Additionally, Table 5 provides descriptive statistics (mean and standard deviation) and the correlation matrix of the study variables. The findings indicate significant positive correlations between PBC (r = 0.56, p < 0.01), attitude (r = 0.42, p < 0.01), and SN (r = 0.48, p < 0.01) with KSI. Moreover, KSI (r = 0.63, p < 0.01) and PBC (r = 0.49, p < 0.01) were positively correlated with KSB.

Regarding personality traits, conscientiousness exhibited a positive and significant correlation with all components of the TPB (p < 0.01). Furthermore, openness to experience was positively associated with attitude (r = 0.35, p < 0.01) and PBC (r = 0.16, p < 0.01), while extraversion correlated positively with attitude (r = 0.13, p < 0.05). Additionally, agreeableness was positively associated with SN (r = 0.21, p < 0.01). Conversely, neuroticism demonstrated a significant negative relationship with KSB (r = −0.14, p < 0.01).

As shown in Table 6, the Heterotrait-Monotrait Ratio (HTMT) values are below 0.90, indicating no issues with discriminant validity among the constructs. Therefore, the HTMT criterion for discriminant validity is satisfied in this study.

Table 6 HTMT discriminant validity

Therefore, evaluating validity and reliability indicators confirms that the measurement models used in this study are both valid and reliable.

Assessment of the structural model

The second stage of SEM involves assessing the structural model. Before analyzing the structural model results, VIF was examined to check for collinearity between predictor variables. The first step involved assessing collinearity between KS attitude, SN about KS, and PBC over KS, as these serve as predictors of KSI. The second step involved evaluating the collinearity between KSI, PBC over KS, and the five dimensions of personality, which act as predictors of KSB. The VIF values ranged from 1.15 to 2.10, all below the threshold of 5, indicating that collinearity is not an issue.
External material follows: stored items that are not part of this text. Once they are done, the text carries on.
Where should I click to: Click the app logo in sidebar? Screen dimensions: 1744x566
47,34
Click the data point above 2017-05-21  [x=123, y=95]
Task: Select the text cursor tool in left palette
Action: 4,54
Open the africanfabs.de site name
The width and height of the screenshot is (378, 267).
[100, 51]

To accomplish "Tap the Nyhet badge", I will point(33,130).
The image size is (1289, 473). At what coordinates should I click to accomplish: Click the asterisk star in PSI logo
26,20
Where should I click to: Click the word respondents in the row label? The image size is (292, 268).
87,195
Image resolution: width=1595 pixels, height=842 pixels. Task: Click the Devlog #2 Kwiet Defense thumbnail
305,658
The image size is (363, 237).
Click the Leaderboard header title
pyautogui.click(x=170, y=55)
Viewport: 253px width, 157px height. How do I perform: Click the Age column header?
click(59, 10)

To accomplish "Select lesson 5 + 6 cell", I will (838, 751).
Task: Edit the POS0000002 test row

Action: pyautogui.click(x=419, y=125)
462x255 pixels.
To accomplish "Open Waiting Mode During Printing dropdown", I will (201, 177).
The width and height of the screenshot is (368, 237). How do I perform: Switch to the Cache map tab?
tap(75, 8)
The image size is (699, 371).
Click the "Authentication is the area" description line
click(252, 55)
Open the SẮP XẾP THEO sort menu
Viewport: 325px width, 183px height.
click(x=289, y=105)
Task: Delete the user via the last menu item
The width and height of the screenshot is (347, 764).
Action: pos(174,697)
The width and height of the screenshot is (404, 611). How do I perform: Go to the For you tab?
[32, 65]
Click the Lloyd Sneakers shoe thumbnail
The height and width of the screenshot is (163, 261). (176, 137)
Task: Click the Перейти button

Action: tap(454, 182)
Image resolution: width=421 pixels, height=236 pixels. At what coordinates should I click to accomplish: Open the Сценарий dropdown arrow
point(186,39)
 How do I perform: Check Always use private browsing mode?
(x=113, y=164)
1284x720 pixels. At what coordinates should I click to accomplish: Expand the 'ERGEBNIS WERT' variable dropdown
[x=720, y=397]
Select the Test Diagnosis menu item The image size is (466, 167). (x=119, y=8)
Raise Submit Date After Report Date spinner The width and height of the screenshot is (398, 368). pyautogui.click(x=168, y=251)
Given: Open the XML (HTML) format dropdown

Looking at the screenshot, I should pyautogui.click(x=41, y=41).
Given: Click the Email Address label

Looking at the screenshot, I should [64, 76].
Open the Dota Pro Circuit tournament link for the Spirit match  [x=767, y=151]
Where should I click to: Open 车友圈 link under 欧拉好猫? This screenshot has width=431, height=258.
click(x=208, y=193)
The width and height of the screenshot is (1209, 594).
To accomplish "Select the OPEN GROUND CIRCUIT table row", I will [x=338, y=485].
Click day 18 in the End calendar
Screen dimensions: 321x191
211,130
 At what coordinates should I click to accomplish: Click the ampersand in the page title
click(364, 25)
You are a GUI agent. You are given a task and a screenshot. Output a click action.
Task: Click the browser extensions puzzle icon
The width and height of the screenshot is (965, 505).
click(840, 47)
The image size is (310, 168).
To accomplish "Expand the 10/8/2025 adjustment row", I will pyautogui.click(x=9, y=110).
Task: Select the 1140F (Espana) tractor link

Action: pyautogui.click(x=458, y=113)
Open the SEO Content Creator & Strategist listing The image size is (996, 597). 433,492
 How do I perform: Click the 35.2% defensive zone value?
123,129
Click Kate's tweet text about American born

The second step in the structural model assessment involves checking the relationships. As shown in Table 7, the bootstrapping results revealed that KS attitude significantly and positively influences KSI (β = 0.245, ρ < 0.001), SN about KS has a significant and positive direct effect on KSI (β = 0.280, ρ < 0.001), and PBC over KS significantly and positively influences KSI (β = 0.375, ρ < 0.001), providing support for hypotheses H1, H2, and H3. PBC over KS was the strongest predictor, followed by SN about KS and KS attitude. Furthermore, the results showed that KSI significantly and positively affects KSB (β = 0.202, ρ < 0.001), and PBC over KS also significantly and positively affects KSB (β = 0.121, ρ < 0.01), supporting hypotheses H4 and H5 (Fig 2).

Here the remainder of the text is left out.